---------- Records for the task ----------

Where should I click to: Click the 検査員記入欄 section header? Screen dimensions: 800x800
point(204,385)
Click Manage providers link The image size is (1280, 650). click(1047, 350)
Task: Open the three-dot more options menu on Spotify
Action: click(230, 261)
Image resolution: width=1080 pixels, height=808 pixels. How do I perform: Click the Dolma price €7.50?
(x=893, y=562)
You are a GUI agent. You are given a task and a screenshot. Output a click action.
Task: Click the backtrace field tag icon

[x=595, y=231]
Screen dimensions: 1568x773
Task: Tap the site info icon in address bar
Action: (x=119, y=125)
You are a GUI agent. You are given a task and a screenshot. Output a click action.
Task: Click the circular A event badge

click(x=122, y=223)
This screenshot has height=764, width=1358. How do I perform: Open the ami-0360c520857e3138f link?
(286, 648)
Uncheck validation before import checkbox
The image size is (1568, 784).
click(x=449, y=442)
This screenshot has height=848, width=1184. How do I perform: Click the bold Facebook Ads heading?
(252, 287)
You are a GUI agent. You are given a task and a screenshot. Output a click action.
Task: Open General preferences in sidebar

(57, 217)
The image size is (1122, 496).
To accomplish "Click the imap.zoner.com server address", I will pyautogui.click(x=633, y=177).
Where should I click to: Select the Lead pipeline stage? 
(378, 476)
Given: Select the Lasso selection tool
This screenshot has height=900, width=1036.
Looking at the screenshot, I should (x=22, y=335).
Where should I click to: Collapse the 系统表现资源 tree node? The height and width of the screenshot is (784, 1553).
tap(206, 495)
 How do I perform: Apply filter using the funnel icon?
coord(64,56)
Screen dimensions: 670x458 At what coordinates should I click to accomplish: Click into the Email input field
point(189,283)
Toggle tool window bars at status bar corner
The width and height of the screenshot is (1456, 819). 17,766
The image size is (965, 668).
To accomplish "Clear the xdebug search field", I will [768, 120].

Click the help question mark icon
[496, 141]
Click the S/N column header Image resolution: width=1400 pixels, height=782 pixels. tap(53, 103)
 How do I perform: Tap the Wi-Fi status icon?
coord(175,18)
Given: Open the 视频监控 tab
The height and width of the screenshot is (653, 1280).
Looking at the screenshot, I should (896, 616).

----------

Write out every one of the entries above verbatim, line for line, with no changes.

Where should I click to: Click the 検査員記入欄 section header? Screen dimensions: 800x800
point(204,385)
Click Manage providers link The image size is (1280, 650). click(1047, 350)
Task: Open the three-dot more options menu on Spotify
Action: click(230, 261)
Image resolution: width=1080 pixels, height=808 pixels. How do I perform: Click the Dolma price €7.50?
(x=893, y=562)
You are a GUI agent. You are given a task and a screenshot. Output a click action.
Task: Click the backtrace field tag icon

[x=595, y=231]
Screen dimensions: 1568x773
Task: Tap the site info icon in address bar
Action: (x=119, y=125)
You are a GUI agent. You are given a task and a screenshot. Output a click action.
Task: Click the circular A event badge

click(x=122, y=223)
This screenshot has height=764, width=1358. How do I perform: Open the ami-0360c520857e3138f link?
(286, 648)
Uncheck validation before import checkbox
The image size is (1568, 784).
click(x=449, y=442)
This screenshot has height=848, width=1184. How do I perform: Click the bold Facebook Ads heading?
(252, 287)
You are a GUI agent. You are given a task and a screenshot. Output a click action.
Task: Open General preferences in sidebar

(57, 217)
The image size is (1122, 496).
To accomplish "Click the imap.zoner.com server address", I will pyautogui.click(x=633, y=177).
Where should I click to: Select the Lead pipeline stage? 
(378, 476)
Given: Select the Lasso selection tool
This screenshot has height=900, width=1036.
Looking at the screenshot, I should (x=22, y=335).
Where should I click to: Collapse the 系统表现资源 tree node? The height and width of the screenshot is (784, 1553).
tap(206, 495)
 How do I perform: Apply filter using the funnel icon?
coord(64,56)
Screen dimensions: 670x458 At what coordinates should I click to accomplish: Click into the Email input field
point(189,283)
Toggle tool window bars at status bar corner
The width and height of the screenshot is (1456, 819). 17,766
The image size is (965, 668).
To accomplish "Clear the xdebug search field", I will [768, 120].

Click the help question mark icon
[496, 141]
Click the S/N column header Image resolution: width=1400 pixels, height=782 pixels. tap(53, 103)
 How do I perform: Tap the Wi-Fi status icon?
coord(175,18)
Given: Open the 视频监控 tab
The height and width of the screenshot is (653, 1280).
Looking at the screenshot, I should (896, 616).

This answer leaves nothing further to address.